--- PAGE EXCERPT Enclosed Below ---
Unfortunately, much more house cleaning is necessary in the Party-run Governor’s Mansion and State Senate than just the removal of Walz. This affaire is much too large for him to have been acting, or even merely derelict, alone.

A Simpler Solution

As Conservatives grow increasingly concerned over activist Federal district judges overstep their authorities, even seemingly overruling Supreme Court decisions regarding nation-wide injunctions, many are proposing corrective action.

One proposed solution lies within the judiciary itself. Under the Judicial Conduct and Disability Act, the Judicial Conference of the United States may refer a judge to Congress if it determines that the judge’s conduct could warrant impeachment.

And

Another avenue for reform lies with Congress, which has clear constitutional authority to define the jurisdiction and powers of lower federal courts. Lawmakers could, for example, require cases with national implications to be heard by three-judge panels, or mandate expedited Supreme Court review of injunctions blocking federal laws or regulations.

I’m loathe to see JCUS get more active in referring to Congress for impeachment. That’s a slippery slope. What happens via an (over)active JCUS when the Progressives get activist Justices appointed to the Court?

The Supreme Court’s involvement here should begin as follows. If a district judge oversteps his bounds in the form of issuing a ruling not in conformance with a Supreme Court ruling a second time, the Court in overruling that judge’s second overstep should also rule that all future opinions which that judge issues are automatically stayed pending appellate court review.

The solution to judge-shopping is more straightforward than many think, as is the business of district judge issued national injunctions, if they might be politically difficult. Congress needs to pass and the President sign (or have his veto overridden) a law with two paragraphs. One paragraph would clarify and state explicitly that all cases, including civil, must be brought in the Federal district in which the first instance of the beef arose. If the other side of the litigation can demonstrate that the beef to which the plaintiff’s case refers actually had its first instance arise in a different district, then the plaintiff’s case would be dismissed.

The other paragraph would explicitly limit a district judge’s reach to the limits of his district boundary. District judges would be explicitly barred from issuing nationwide injunctions or any other injunction reaching beyond his district boundary. There’s no need for a three-judge panel here, nor is there any need for “expedited” review.
--- End of Enclosed PAGE EXCERPT ---
--- SUPPLIED DATA Enclosed Below ---
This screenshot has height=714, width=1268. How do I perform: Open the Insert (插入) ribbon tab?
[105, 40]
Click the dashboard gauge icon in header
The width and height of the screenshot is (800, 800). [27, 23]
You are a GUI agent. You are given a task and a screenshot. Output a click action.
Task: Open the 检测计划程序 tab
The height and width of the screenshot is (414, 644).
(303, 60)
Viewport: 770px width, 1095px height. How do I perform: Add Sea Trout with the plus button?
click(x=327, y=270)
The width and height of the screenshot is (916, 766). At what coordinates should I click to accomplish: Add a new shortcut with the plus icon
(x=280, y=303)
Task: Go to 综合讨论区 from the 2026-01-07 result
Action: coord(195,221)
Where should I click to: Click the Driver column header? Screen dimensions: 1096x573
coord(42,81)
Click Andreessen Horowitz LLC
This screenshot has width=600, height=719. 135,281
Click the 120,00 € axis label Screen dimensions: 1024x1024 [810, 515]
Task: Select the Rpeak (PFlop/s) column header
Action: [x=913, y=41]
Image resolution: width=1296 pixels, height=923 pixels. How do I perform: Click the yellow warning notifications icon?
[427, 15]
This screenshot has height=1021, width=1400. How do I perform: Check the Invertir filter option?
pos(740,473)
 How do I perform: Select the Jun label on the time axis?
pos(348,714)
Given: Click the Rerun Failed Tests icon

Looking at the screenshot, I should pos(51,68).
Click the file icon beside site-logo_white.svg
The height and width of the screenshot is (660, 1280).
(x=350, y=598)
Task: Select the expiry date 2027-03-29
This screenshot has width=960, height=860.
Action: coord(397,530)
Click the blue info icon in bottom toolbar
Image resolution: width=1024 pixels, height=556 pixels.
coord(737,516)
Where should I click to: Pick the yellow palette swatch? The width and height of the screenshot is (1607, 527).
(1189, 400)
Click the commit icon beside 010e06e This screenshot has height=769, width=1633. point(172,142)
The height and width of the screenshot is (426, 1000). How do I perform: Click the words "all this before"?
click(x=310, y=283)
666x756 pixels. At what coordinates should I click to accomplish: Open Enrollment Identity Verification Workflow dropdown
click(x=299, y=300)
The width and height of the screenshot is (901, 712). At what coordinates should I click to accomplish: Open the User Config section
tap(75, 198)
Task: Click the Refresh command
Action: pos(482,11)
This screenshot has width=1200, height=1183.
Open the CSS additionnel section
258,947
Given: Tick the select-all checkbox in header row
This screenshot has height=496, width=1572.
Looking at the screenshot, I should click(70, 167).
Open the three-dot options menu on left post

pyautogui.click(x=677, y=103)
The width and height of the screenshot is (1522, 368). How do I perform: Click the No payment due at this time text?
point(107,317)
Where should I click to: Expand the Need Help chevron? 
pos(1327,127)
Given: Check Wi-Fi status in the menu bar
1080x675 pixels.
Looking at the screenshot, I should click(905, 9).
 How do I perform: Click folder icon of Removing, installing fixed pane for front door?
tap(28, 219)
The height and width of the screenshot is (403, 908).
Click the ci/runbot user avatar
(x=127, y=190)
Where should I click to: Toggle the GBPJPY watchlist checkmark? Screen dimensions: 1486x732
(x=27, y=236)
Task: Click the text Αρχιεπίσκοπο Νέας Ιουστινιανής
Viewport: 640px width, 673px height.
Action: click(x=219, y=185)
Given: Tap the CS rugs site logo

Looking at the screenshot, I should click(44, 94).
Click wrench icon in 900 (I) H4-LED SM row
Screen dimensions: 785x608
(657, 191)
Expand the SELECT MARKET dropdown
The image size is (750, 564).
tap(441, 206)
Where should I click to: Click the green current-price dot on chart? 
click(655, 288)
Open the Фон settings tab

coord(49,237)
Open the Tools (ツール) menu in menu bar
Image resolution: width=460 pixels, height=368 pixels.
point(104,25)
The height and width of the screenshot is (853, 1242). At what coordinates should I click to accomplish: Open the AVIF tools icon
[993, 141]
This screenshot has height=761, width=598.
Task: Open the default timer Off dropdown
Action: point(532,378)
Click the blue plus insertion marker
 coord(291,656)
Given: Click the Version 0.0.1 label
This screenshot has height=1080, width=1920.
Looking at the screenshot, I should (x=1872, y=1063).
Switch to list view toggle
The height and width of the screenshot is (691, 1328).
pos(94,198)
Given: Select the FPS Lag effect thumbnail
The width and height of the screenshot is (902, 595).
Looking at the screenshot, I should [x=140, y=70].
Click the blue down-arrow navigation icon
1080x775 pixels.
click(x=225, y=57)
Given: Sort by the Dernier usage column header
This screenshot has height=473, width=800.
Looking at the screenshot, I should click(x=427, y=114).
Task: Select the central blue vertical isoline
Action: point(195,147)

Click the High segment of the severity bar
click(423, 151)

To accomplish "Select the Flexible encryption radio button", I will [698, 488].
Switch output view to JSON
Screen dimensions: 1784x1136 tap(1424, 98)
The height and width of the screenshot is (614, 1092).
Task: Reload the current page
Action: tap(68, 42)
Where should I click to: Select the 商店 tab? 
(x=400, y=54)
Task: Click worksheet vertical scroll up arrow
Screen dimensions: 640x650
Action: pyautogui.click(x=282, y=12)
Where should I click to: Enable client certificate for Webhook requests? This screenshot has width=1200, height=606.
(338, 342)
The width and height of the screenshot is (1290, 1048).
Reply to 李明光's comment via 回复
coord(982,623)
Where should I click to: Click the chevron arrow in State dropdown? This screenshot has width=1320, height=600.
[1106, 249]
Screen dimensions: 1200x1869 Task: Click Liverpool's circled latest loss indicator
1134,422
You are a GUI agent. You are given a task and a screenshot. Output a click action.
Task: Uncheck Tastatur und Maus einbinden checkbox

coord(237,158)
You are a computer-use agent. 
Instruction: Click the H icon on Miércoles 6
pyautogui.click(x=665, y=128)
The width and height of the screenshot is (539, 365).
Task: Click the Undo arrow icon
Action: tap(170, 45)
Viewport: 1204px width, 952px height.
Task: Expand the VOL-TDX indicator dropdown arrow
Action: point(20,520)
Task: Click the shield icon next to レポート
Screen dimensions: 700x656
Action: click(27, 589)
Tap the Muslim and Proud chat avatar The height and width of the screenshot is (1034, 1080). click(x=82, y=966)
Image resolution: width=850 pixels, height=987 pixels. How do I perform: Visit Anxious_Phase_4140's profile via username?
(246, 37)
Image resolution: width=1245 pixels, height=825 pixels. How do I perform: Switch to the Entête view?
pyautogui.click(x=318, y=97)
--- End of Enclosed SUPPLIED DATA ---
▸ DIRECTIONS:
1. Decide whether each statement agrees with the piece on federal district judges, answering yes or no and quoting the deciding words.
(a) The author wants the Judicial Conference to refer more judges to Congress for impeachment.
(b) The proposed law would consist of two paragraphs.
(c) The author supports using three-judge panels for cases with national implications.
2. Please explain in one to three sentences why the author of the piece on federal district judges opposes a more active Judicial Conference referring judges for impeachment.
3. Answer these questions from the piece on federal district judges.
(a) Under which act may the Judicial Conference refer a judge to Congress?
(b) In which federal district would the proposed law require all cases to be brought?
(c) After a district judge's second overstep, what should the Supreme Court also rule about that judge's future opinions?

▸ EXPECTED RESPONSES:
1.
(a) No: "I’m loathe to see JCUS get more active in referring to Congress for impeachment."
(b) Yes: "a law with two paragraphs."
(c) No: "There’s no need for a three-judge panel here"

2. The author calls it a slippery slope. The concern is what an overactive Judicial Conference would do once the Progressives get activist Justices appointed to the Court.

3.
(a) The Judicial Conduct and Disability Act.
(b) The district in which the first instance of the beef arose.
(c) That they are automatically stayed pending appellate court review.